Making his final push to become San Diego’s next mayor, Rep. Bob Filner announced Wednesday the race’s most noteworthy endorsement yet: Bill Clinton.
The former president wasn’t in attendance for the endorsement, but Filner played a recording of Clinton’s trademark Arkansas drawl praising the congressman.
Filner said an automated call would be heard by "probably several hundred thousand" voters between now and Election Day.
“Hello, this is President Bill Clinton,” the recording begins. “I’m asking you to join me in supporting Bob Filner for mayor. As president I worked with Bob to save San Diego taxpayers more than $3 billion, and to secure funding for construction of the veterans’ home. Bob has the experience to move San Diego forward, to create good-paying, 21st century jobs, to support quality public education and to put neighborhoods first, not special interests. As a Freedom Rider in the 1960s, Bob showed he had the courage to do what’s right. That’s what he did in Congress, and that’s exactly what he’ll do as mayor of San Diego. Thank you.”
Clinton’s endorsement is the former president's latest in a series of flirtations with San Diego.
During a recent appearance on "The Daily Show," he called the city’s role in fostering the biotech industry a template for creating 21st century jobs and also praised Mayor Jerry Sanders.
Last week he stumped for Port Commissioner Scott Peters in his bid to unseat Rep. Brian Bilbray in the 52nd Congressional District, during an endorsement event in Irvine for a number of California congressional nominees.
Clinton’s endorsement, however, comes less than a week before Election Day, and three weeks after the push for vote-by-mail ballots began.
Filner said Clinton had initially decided not to endorse any races below the congressional level, but decided the opportunity to put a Democrat in charge of the nation’s eighth largest city was too good to pass up.
“It took awhile, but we convinced them that this race for mayor is of national importance, and they decided to do it here and we greatly appreciate it,” Filner said.
The Clinton endorsement could prove decisive for Filner if it improves his position among voters drawn to the polls to vote for President Barack Obama, especially those with no party affiliation, "decline-to-state" voters.
Data released Tuesday showed decline-to-state voters now outnumber Republicans within the city of San Diego, while Democrats have a registration advantage.
Filner used the endorsement to discuss his experience working with the president from 1992 through 2000, citing issues like the waiver he received to allow the city not to upgrade its wastewater treatment facility — which saved taxpayers $3 billion — and the federal Community Oriented Policing Services, or COPS, program.

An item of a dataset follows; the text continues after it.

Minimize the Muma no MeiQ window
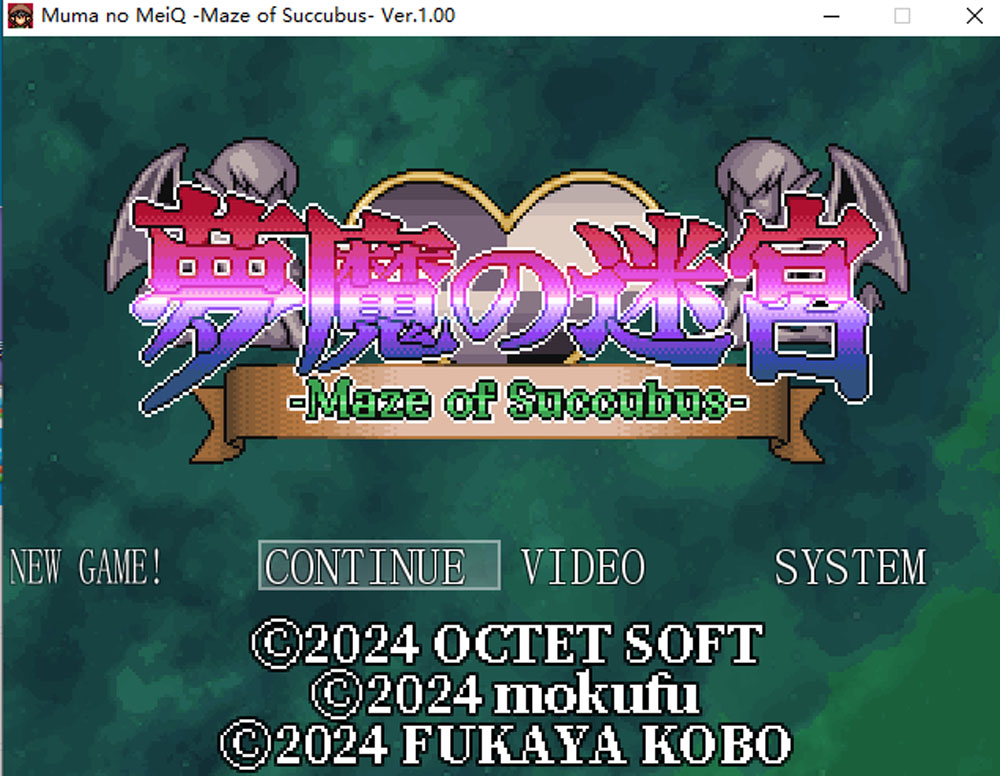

Filner said he traveled with Clinton on Air Force One first for a meeting with the Mexican president and later when Clinton spent weekends vacationing in Coronado, and used the time discussing local issues.
“Whenever he was in town or I was on the plane, we talked about San Diego and what I needed,” Filner said. “The sewage treatment plant, the waiver, the veterans' home, the support for our cops, all came from those conversations.”
Wednesday's press conference was also an opportunity for Filner to move away from a conversation that had begun to dominate the race: the DeMaio campaign’s assertion that a series of public flare-ups show Filner doesn’t have the temperament to serve as mayor.
The case, made during debates and through TV ads, was bolstered Monday when District Attorney Bonnie Dumanis, in her endorsement of DeMaio, said Filner was condescending and derisive to her and other women.
The DeMaio campaign responded to the Clinton endorsement by pointing to its most notable endorsers.
“The mayoral election will be decided by San Diegans," said campaign spokesman K.B. Forbes. "We are proud of our broad and bipartisan support including San Diego Mayor Jerry Sanders, San Diego’s top Democrat Irwin Jacobs, and District Attorney Bonnie Dumanis.”
Filner flanked himself Wednesday with current and retired firefighters, police officers and lifeguards to repeat his case that he’s public safety’s choice in the race.
Both Councilman Carl DeMaio and Filner support the police department’s five-year hiring plan to restore the department’s 2009 employment levels by 2018.
Filner intends to pay for the hiring schedule by redirecting the hotel room tax used to fund the city’s Tourism Marketing District, a difficult but not impossible legal maneuver. DeMaio would pay for the increased funding with savings from increased usage of managed competition and other fiscal reforms, many of which the city has already implemented but DeMaio said can be redone to produce additional savings.
Brian Marvel, president of the San Diego Police Officers Association, the city’s police officers' union that has endorsed Filner, said the city hasn’t pursued federal funding through the COPS program in recent years because budget cuts have forced the department to prioritize officers in the street over the support staff who would otherwise write grant requests.
Filner said the program had provided San Diego with hundreds of officers in the 1990s, and pledged increased emphasis on it in his administration.